Many Canadians take pride that their country being known for being diverse. Canada is a cultural mosaic, a mosaic made in great part due to immigrants and children of immigrants. That mosaic has continued to grow, as Canadian businesses are increasingly looking abroad to hire workers.
There’s a Growing Need for Talent
One reason that Canadian businesses are hiring more foreign workers, is because there are a lot of job vacancies that need to be filled. For the past year, Canada has had a record number of job vacancies. In the third quarter of 2021, Canada reached an all-time high of 912 600. These job vacancies were found to be consistent across all sectors, such as food services, health care, retail, and construction. The Omicron wave came shortly after the third quarter and brought a new onset of restrictions, erasing some of those job vacancies. However, the third quarter is still useful to examine as it is more comparable to 2022’s current labour conditions.
Fast forward to today, and Canada’s tight labour market continues. In addition to there just being more jobs than people, there are more part-time workers who are not interested in full-time work, leaving more full-time job vacancies. This has caused the involuntary part-time employment rate to fall to its lowest level on record.
The Need for Talent Will Only Continue
Based on the 2021 Census, a substantial portion of Canada’s population is close to retirement. Currently 1 in 5, or 21.8% of Canada’s population is 55 to 64 years old. Canada’s labour market has never consisted of so many people close to retirement age. Canada’s labour market is already tight – and while conditions surrounding COVID-19 may change, as the years pass, more and more of that 21.8% of Canadians will retire, meaning more job vacancies.
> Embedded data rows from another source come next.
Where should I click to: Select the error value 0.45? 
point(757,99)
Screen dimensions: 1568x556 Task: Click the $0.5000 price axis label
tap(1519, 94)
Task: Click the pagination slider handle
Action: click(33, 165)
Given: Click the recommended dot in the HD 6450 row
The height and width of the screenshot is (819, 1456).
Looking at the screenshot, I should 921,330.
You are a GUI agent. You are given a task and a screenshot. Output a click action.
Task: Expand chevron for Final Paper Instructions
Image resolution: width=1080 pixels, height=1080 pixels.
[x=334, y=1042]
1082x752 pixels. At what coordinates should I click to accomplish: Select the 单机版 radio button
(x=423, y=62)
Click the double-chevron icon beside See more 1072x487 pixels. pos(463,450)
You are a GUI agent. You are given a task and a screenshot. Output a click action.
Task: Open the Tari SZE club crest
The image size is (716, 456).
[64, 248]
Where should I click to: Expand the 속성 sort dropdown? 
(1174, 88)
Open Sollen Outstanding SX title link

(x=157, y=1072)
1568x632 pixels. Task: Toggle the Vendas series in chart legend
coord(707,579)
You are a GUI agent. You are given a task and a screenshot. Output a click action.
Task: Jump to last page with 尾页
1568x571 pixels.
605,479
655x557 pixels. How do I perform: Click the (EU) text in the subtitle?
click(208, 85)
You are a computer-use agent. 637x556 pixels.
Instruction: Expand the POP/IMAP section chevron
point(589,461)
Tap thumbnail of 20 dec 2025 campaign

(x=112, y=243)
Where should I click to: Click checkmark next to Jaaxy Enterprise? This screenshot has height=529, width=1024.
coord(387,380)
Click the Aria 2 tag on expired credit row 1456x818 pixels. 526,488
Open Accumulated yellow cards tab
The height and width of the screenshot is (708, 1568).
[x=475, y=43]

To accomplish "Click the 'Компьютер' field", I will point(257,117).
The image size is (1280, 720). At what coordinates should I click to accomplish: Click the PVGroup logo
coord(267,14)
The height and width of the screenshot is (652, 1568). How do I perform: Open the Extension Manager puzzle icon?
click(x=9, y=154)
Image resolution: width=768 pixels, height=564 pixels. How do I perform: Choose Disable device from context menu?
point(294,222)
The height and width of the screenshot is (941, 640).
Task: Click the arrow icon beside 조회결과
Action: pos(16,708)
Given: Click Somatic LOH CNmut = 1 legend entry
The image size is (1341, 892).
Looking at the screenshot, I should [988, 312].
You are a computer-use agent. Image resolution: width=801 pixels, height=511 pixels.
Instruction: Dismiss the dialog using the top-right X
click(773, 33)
The labour effects of having over one-fifth of Canada’s workforce close to retiring are exacerbated by Canada’s low fertility rate for the past 50 years, meaning not enough people have been born over the past five decades to help fill upcoming job vacancies. Only two provinces, Alberta, and Saskatchewan have more people under the age of 15 than those 65 and older. In other words, be it trends brought upon in the short term through COVID, or long-standing population trends, vacancies are here to stay – and companies need solutions to fill those vacancies.
Immigration Helps and the Government Agrees
In response to record job vacancies, the Federal Government has made recent reforms to the immigration process to bring foreign talent to Canada. By searching for talent beyond their own borders, Canadian companies are in part finding immigrants as the solution to filling their vacant jobs. While current immigration levels are not substantial enough to fill all job vacancies, Statistics Canada has noted that immigrants do have a “rejuvenating effect on the Canadian population.”
The Government of Canada has made five specific reforms to supercharge the Temporary Foreign Worker Program:
- Removing the limit to the number of low-wage positions that season employers can fill through the TFW program, as well as increasing the maximum duration of these positions to 270 days a year.
- Labour Market Impact Assessments will be valid for 18 months, up 12 months from its before the COVID limit.
- For High-Wage and Global Talent streams workers will have their maximum duration of employment go up to three years from two years.
- For seven specific job sectors, employers can hire up to 30% of their workforce (low-wage positions only) through the Temporary-Foreign Worker Program. All other sectors have a still increased limit of 20%.
- Terminating the policy that automatically refuses Labour Market Impact Assessments applications for low-wage occupations in the Accommodation and Food Services and Retail Trade sectors, but only for regions with unemployment rates greater or equal to 6%.
While it is too soon to know the exact statistical impact of these reforms, it is a safe bet that they will help businesses find the foreign talent they need. In the coming months and years, the solution to your talent needs can be found both within and beyond Canada’s borders.